Under the AI Omnibus, an even later application date applies to these systems: the relevant high-risk obligations for AI embedded in Annex I products will not apply until 2 August 2028. Manufacturers integrating AI functions into regulated products thus benefit from a substantially extended transition period and are able to plan their product architectures and certification strategies on a long-term basis.

5. Machinery in Annex III: Reclassification from Section A to Section B

A particularly significant substantive change concerns the scope of the AI Act as it applies to machinery. Certain machinery was previously listed in Section A of Annex III. The AI Omnibus reclassifies that machinery into Section B of the same Annex.

This reclassification has far-reaching consequences. Under Art. 2(2) AI Act, AI systems listed in Section B of Annex III that are embedded in products subject to the product safety legislation referred to in Annex I are subject to a substantially reduced set of obligations: a substantial portion of the requirements applicable to high-risk AI systems no longer applies. Manufacturers of AI-enabled machinery should therefore carefully assess whether their products now fall within this exemption and identify which obligations are consequently no longer applicable.

6. AI Regulatory Sandboxes: Extension of the Establishment Deadline

The AI Act obliges the competent national authorities to establish so-called AI regulatory sandboxes. Within these environments, companies may develop and test innovative AI systems under regulatory supervision and under relaxed conditions, prior to their market placement. The original deadline for the establishment of these sandboxes by the competent authorities – 2 August 2026 – is extended by the AI Omnibus to 2 August 2027.

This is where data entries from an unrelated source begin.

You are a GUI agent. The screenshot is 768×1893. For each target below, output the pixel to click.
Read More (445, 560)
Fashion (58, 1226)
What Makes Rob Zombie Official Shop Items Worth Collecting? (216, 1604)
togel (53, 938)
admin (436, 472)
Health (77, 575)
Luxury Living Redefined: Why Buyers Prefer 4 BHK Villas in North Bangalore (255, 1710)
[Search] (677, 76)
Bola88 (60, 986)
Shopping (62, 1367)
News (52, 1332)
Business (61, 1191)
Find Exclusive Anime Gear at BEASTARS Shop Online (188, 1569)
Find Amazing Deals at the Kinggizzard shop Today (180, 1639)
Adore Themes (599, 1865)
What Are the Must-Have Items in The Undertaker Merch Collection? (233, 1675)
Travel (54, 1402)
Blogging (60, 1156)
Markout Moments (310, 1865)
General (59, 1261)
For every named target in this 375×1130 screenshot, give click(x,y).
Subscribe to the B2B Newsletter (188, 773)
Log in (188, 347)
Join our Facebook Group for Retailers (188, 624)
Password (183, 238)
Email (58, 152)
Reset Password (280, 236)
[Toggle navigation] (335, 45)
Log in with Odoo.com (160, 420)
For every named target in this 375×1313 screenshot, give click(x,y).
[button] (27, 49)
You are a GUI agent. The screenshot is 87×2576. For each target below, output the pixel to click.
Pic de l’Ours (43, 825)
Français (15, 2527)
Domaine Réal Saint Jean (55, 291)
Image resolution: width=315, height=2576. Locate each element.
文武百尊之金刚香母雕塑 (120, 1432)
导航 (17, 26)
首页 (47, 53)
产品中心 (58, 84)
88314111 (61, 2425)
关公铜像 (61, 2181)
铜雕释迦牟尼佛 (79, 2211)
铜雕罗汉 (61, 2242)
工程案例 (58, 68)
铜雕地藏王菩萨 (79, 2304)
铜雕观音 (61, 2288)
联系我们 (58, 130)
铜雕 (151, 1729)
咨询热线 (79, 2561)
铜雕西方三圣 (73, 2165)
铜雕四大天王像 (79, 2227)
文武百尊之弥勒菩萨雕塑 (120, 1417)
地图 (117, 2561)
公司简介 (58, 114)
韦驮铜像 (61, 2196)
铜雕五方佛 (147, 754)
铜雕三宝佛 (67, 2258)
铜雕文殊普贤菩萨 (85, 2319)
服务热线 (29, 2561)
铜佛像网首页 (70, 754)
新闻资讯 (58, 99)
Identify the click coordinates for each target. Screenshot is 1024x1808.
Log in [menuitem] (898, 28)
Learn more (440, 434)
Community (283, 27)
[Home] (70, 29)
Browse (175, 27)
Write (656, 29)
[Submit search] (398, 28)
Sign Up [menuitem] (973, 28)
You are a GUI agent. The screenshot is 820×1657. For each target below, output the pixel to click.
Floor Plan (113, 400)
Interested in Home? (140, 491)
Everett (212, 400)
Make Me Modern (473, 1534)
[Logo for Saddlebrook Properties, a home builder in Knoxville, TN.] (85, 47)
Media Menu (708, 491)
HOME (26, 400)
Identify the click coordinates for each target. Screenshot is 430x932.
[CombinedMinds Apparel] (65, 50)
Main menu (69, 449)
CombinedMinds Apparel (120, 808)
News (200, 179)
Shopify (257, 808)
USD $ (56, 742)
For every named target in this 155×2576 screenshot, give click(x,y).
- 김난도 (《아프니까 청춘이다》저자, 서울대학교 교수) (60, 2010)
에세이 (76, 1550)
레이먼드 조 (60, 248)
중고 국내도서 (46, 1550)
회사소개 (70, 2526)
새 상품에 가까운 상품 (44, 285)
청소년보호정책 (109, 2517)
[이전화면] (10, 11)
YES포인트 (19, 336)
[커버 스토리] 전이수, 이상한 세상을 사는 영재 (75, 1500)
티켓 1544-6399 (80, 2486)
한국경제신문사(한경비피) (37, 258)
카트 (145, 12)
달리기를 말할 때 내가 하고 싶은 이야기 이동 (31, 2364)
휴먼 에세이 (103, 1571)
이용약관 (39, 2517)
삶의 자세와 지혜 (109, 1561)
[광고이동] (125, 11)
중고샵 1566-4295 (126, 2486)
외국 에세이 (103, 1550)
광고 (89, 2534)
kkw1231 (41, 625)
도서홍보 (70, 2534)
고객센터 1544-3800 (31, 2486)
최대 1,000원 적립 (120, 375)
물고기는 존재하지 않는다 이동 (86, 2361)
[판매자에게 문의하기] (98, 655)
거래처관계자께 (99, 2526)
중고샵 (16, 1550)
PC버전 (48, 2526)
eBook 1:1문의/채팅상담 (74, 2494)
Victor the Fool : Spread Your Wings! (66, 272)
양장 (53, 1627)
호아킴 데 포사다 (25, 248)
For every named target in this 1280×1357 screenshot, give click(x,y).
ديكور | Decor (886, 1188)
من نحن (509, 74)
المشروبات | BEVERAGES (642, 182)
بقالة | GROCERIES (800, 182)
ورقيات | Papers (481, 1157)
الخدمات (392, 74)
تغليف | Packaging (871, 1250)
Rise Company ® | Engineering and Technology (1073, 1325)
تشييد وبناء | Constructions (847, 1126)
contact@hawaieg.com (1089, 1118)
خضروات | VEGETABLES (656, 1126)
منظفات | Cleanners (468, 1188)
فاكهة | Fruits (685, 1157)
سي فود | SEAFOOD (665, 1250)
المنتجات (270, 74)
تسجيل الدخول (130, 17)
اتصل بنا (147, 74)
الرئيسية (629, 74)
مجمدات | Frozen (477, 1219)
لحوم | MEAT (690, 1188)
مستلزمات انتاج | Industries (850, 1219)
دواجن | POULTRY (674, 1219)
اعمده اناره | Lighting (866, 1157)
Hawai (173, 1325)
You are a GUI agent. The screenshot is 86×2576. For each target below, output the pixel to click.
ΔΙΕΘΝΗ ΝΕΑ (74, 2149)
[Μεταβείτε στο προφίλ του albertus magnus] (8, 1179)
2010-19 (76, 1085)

For businesses that depend on access to regulatory sandboxes – such as AI start-ups or companies with novel AI applications – this means that this facility will not be available on a broad basis before mid-2027. This should be factored into development and market launch planning.

Practical Note

The AI Omnibus affords affected businesses an important breathing space – it does not, however, relieve them of the obligation to prepare. The additional time should be used to conduct a structured stocktake: which AI systems are being deployed or developed within the organisation? Which category of the AI Act applies? And might products incorporating embedded AI benefit from the exemption for machinery under Section B? The answers to these questions should be developed now – not in the period immediately before the new deadlines expire.

Recommended Actions

  • AI system inventory: Systematically record all AI systems deployed, developed or distributed within your organisation and assign them to the relevant categories under the AI Act. Particular attention should be paid to the distinction between high-risk AI under Annex III and Annex I.
  • Review of high-risk classification: For systems with a potential connection to Annex III, a legal assessment should be conducted. In particular, it should be examined whether the reclassification of machinery into Section B of Annex III permits a reassessment and results in obligations no longer being applicable.
  • Building AI governance structures: Use the extended deadlines to assign internal responsibilities, establish documentation systems, and plan training for relevant members of staff.
  • Monitoring regulatory developments: The AI Omnibus demonstrates that the regulatory landscape remains in flux. Continuous monitoring at EU level and flexible compliance planning are indispensable.